Pour Jacob, The Hive a apporté beaucoup à la communauté: « Pour les artistes locaux, c'était une bonne place. Ils ne se font pas booker dans les autres bars, mais ce sont des vraiment bons DJ, c'est ridicule. Les pires DJ jouent dans les grands clubs et les meilleurs ne jouent pas. On a apporté un terrain de jeu à la scène locale, un endroit où personne n'avait à s'en faire avec rien. »

Le collectif vient d'ailleurs d'éditer une compilation de morceaux de plusieurs artistes qui ont joué lors de leurs événements en hommage à ceux qui se sont impliqués dans le projet.

Mark renchérit en expliquant que les artistes internationaux, de niche, à qui ils ont fourni un espace n'auraient tout simplement pas joué à Montréal autrement.

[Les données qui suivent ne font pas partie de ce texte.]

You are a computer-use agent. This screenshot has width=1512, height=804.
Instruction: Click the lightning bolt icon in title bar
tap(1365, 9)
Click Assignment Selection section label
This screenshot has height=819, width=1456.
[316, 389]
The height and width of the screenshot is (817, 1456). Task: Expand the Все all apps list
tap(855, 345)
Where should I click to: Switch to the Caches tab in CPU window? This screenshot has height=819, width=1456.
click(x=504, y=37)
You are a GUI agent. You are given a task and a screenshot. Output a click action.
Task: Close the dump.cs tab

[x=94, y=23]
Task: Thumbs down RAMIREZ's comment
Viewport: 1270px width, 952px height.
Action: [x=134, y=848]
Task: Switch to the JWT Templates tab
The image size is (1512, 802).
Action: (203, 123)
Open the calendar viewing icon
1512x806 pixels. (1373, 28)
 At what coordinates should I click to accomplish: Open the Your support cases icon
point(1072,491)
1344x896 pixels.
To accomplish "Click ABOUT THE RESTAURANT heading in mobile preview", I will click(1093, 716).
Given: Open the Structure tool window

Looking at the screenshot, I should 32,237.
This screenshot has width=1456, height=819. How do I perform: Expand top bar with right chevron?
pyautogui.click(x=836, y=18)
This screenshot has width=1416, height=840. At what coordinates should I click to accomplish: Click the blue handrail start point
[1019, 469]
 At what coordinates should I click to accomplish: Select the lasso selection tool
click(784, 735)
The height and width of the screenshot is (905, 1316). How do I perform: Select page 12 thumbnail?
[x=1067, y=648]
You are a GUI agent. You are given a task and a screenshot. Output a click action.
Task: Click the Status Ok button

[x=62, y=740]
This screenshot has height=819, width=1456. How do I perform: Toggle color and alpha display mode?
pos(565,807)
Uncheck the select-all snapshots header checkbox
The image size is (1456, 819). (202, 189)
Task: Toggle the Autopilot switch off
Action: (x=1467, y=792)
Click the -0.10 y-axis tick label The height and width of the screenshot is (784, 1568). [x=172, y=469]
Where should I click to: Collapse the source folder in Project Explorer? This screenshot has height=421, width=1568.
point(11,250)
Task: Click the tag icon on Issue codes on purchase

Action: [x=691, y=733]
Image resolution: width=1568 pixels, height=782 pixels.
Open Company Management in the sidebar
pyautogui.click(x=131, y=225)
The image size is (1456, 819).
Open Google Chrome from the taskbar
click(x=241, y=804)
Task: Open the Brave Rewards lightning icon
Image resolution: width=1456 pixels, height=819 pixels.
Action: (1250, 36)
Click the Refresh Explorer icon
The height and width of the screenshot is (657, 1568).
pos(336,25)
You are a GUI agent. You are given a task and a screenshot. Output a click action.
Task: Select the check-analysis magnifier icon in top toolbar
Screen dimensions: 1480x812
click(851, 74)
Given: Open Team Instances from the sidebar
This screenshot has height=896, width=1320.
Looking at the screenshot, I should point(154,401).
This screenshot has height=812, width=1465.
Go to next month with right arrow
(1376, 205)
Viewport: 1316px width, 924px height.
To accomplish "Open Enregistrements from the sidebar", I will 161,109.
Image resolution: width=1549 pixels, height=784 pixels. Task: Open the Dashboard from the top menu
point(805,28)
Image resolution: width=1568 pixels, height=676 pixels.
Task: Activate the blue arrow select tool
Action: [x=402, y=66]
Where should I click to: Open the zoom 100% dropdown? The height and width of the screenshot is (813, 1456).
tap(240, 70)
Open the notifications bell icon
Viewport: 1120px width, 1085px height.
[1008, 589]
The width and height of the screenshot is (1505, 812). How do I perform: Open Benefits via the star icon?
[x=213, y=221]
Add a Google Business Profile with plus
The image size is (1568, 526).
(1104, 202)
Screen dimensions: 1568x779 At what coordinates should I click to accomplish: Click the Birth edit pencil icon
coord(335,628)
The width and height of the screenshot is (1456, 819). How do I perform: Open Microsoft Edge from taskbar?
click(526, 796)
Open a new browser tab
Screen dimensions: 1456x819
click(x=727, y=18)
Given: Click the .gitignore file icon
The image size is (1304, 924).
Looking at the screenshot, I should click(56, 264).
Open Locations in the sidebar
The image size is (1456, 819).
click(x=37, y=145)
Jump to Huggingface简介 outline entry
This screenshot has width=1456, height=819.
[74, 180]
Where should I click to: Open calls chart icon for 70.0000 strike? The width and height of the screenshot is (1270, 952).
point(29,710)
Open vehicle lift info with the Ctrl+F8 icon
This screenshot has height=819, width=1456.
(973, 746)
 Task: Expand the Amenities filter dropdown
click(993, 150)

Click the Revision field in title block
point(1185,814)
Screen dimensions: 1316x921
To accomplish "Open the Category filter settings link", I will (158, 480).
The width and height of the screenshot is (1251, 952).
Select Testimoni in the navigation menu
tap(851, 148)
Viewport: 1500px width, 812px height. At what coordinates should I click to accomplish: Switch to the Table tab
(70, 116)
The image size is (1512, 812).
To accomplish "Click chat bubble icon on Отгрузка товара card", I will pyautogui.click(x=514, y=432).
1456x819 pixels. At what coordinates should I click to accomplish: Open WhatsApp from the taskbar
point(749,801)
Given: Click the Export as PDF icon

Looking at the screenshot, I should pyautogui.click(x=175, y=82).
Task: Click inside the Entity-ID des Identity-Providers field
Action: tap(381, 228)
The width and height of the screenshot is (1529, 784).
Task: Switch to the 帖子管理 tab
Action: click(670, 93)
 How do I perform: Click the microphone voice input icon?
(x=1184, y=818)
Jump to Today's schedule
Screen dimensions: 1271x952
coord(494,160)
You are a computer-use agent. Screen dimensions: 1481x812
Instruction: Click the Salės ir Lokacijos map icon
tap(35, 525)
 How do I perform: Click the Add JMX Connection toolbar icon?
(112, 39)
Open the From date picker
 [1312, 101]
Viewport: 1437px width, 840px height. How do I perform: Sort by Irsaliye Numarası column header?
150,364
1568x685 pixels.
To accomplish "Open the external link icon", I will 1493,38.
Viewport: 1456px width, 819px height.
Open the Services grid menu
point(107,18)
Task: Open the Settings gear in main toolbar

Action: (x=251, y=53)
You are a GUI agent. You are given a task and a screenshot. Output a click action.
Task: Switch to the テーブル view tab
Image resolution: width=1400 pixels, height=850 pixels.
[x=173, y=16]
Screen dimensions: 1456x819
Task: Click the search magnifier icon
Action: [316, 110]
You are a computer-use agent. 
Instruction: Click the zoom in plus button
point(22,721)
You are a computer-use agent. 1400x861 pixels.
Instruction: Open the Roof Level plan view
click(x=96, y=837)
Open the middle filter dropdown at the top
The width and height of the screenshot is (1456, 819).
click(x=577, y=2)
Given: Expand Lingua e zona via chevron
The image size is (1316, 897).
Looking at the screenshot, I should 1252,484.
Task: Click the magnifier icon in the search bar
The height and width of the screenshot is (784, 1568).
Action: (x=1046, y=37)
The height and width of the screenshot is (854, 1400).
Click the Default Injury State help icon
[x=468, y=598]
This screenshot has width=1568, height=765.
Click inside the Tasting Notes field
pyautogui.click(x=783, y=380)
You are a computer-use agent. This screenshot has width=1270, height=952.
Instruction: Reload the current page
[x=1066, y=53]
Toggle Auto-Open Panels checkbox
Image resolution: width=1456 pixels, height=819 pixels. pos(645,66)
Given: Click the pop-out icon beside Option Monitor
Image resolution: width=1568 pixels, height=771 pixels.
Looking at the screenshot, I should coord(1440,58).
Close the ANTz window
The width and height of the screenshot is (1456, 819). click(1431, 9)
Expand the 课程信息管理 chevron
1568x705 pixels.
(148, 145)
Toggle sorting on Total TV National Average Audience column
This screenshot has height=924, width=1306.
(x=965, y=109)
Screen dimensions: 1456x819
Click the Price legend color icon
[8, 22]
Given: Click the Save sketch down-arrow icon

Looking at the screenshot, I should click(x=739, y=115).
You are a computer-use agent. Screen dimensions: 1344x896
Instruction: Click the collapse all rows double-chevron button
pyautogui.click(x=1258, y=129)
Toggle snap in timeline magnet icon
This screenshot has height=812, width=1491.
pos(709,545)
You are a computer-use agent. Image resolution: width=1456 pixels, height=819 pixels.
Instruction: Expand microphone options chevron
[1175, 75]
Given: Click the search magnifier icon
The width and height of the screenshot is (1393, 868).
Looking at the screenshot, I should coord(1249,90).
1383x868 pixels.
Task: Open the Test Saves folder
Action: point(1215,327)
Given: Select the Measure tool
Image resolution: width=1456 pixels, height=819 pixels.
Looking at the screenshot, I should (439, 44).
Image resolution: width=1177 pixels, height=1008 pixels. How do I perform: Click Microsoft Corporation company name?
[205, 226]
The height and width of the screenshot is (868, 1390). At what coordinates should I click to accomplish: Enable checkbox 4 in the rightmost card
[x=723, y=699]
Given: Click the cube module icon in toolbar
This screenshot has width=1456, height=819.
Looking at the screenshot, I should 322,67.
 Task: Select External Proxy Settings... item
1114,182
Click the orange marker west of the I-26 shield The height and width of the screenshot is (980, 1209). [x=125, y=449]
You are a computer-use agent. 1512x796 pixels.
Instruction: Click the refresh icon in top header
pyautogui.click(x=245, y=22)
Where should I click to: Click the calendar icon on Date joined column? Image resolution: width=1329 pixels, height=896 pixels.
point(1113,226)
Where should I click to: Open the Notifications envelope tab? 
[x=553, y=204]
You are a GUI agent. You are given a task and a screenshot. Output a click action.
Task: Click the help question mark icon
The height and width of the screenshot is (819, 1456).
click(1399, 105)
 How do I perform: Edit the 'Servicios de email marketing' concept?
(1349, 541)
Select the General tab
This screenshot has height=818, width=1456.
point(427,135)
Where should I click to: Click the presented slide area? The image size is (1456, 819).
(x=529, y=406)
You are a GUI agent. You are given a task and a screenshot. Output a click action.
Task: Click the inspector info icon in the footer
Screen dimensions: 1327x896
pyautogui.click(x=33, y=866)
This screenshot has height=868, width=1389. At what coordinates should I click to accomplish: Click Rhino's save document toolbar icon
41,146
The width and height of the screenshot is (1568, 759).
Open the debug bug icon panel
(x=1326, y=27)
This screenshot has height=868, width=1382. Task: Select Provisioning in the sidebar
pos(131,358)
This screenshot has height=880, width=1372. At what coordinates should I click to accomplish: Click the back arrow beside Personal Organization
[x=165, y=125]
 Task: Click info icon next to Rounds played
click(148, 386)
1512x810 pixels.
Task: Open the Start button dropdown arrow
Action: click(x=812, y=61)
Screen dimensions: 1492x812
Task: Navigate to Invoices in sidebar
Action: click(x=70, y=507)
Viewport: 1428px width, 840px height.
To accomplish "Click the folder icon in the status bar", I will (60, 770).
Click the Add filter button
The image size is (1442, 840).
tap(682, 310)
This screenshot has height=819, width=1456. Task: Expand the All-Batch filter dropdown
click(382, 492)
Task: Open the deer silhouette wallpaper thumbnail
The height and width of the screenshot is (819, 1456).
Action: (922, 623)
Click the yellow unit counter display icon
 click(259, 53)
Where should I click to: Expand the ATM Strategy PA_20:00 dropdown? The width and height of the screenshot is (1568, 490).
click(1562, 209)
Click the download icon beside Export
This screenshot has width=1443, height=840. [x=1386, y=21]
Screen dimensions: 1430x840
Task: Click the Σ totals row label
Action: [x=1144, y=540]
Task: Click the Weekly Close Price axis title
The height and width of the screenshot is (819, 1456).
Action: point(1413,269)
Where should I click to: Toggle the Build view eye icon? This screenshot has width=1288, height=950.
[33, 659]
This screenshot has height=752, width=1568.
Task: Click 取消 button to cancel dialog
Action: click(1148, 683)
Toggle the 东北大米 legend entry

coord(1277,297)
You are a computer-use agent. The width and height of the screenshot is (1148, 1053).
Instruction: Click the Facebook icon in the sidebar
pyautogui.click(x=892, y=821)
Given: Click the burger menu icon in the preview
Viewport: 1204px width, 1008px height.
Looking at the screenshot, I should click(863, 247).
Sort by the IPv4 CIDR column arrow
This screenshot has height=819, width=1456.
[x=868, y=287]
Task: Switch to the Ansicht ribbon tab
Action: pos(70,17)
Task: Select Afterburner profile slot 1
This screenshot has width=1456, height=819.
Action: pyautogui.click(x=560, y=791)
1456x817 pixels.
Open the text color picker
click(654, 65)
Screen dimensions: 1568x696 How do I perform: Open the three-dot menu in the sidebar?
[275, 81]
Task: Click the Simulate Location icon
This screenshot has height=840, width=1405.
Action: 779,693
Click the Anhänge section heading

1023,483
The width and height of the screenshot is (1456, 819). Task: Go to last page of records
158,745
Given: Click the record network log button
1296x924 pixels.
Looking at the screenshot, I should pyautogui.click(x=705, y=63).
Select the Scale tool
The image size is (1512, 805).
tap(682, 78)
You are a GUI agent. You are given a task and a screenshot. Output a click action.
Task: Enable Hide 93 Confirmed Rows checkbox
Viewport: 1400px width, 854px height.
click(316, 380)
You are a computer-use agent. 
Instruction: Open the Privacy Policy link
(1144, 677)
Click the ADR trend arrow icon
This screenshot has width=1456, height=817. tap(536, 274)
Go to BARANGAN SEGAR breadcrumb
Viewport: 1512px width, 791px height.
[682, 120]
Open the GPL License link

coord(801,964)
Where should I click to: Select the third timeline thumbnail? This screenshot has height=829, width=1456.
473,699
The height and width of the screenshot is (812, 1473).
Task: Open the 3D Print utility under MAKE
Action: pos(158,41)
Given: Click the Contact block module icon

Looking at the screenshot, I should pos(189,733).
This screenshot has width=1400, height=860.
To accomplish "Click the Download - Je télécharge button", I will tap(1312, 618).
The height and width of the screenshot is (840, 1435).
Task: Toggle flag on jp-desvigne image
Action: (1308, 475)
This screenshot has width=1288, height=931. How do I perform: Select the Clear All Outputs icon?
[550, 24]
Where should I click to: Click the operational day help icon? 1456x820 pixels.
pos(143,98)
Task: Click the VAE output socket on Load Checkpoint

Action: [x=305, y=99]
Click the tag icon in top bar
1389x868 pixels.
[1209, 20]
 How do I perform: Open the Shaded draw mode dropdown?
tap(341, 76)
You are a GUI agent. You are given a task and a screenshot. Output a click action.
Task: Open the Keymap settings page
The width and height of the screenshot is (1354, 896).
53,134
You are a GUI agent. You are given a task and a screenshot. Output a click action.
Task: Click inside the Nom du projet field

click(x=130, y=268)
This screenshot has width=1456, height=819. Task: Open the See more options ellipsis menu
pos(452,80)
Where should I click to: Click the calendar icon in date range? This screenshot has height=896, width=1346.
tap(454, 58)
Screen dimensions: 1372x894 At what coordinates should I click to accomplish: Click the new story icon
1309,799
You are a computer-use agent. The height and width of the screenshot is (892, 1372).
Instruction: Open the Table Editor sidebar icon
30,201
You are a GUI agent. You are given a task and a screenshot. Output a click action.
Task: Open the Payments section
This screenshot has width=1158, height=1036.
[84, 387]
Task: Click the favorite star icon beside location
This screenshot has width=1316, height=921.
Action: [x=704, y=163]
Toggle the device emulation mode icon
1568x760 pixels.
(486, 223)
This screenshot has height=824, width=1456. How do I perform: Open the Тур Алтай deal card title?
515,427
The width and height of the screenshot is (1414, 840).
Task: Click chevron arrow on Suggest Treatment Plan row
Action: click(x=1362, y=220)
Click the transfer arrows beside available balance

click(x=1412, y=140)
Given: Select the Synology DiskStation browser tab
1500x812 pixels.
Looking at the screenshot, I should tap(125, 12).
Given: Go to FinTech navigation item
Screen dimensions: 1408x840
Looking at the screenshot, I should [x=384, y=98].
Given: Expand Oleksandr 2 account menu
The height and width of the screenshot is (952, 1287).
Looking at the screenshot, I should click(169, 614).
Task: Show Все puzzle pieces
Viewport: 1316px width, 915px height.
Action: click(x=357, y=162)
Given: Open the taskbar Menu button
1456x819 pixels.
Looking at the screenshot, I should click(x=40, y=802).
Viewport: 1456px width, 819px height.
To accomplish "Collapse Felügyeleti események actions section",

Mathieu abonde dans le même sens: il n'y a pas vraiment de place pour les DJ de musique électronique à Montréal. « Dans la mesure où on accepte que la musique électronique soit une musique d'après les heures, de late-night, dans la mesure où la législation actuelle fait en sorte que les bars au Québec ferment à 3 heures, c'est certain que cette culture est restée vivante à travers les événements illégaux dans les 20 dernières années », dit-il.

C'est le scénario idéal pour les artistes me dit Fred : « Pour n'importe quel DJ, le moment idéal pour jouer est entre 4 am et 6 am, parce que c'est le moment où les gens sont plus enclins à danser et se laisser aller. »

* Prénoms fictifs utilisés pour préserver l'anonymat des personnes interviewées.